■ Fragmento proporcionado:
┄┄┄┄┄┄┄┄┄┄

Entre las privaciones de la Gran Depresión los primeros macroeconomistas se esforzaron por desentrañar aquella crisis imparable tratando de entender la economía en su conjunto, como algo distinto a la suma de sus partes. Esa nueva hornada de economistas tenía en común la percepción de la economía como algo que podía romperse... y repararse. El más famoso es John Maynard Keynes, que saltó a la fama con una crítica feroz del Tratado de Versalles, Las consecuencias económicas de la paz, y censuró sistemáticamente la política económica de Reino Unido durante la depresión que vivió el país en los años veinte. Hubo otros, sin embargo, como Simon Kuznets, cerebro gris de la creación de una contabilidad nacional en Estados Unidos, o el mentor de Bill Phillips, James Meade, quien a finales de los años veinte, cuando iba a la universidad, pasó del estudio de las letras clásicas al de la economía por el horror al desempleo que veía en todas partes, y por el deseo de solucionarlo. Más tarde Meade ejerció una gran influencia en la gestión británica de la economía de guerra. Todos tenían en común cierta genialidad económica, pero también algo más: las ganas de actuar.

┄┄┄┄┄┄┄┄┄┄

■ Datos proporcionados:
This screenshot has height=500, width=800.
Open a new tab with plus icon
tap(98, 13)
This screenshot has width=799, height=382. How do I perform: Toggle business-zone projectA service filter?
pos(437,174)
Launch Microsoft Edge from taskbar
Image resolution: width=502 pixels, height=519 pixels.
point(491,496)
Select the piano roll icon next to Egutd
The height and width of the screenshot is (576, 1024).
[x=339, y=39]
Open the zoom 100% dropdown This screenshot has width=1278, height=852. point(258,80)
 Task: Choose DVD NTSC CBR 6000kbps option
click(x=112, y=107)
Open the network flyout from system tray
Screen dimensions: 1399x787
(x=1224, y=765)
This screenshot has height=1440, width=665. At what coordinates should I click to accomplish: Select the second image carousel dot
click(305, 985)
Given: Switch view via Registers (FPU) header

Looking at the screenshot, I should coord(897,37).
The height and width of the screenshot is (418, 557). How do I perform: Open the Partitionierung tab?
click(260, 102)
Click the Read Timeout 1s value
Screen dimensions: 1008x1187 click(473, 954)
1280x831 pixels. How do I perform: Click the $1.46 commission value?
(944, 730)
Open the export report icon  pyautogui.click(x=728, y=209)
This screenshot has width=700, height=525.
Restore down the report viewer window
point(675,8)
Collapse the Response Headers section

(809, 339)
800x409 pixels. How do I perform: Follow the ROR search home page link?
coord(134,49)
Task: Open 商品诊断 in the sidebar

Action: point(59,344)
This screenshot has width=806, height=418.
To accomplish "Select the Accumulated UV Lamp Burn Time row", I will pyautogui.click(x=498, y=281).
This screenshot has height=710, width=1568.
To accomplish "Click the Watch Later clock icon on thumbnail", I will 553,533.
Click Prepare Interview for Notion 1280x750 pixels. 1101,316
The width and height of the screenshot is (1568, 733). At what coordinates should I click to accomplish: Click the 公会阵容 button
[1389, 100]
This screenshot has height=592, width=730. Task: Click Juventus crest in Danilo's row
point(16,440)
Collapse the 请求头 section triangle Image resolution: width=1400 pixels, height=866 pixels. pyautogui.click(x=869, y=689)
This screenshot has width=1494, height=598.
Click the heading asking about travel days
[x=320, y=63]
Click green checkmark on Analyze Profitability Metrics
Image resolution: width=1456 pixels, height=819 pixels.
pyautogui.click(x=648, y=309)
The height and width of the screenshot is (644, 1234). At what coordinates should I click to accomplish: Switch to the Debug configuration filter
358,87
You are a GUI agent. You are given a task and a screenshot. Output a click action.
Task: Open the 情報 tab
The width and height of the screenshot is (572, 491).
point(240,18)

┄┄┄┄┄┄┄┄┄┄

■ Tarea por realizar: En el fragmento sobre los primeros macroeconomistas, ¿con qué obra saltó a la fama John Maynard Keynes? Responde basándote solo en el fragmento.

■ Ejercicio resuelto: Con *Las consecuencias económicas de la paz*, una crítica feroz del Tratado de Versalles.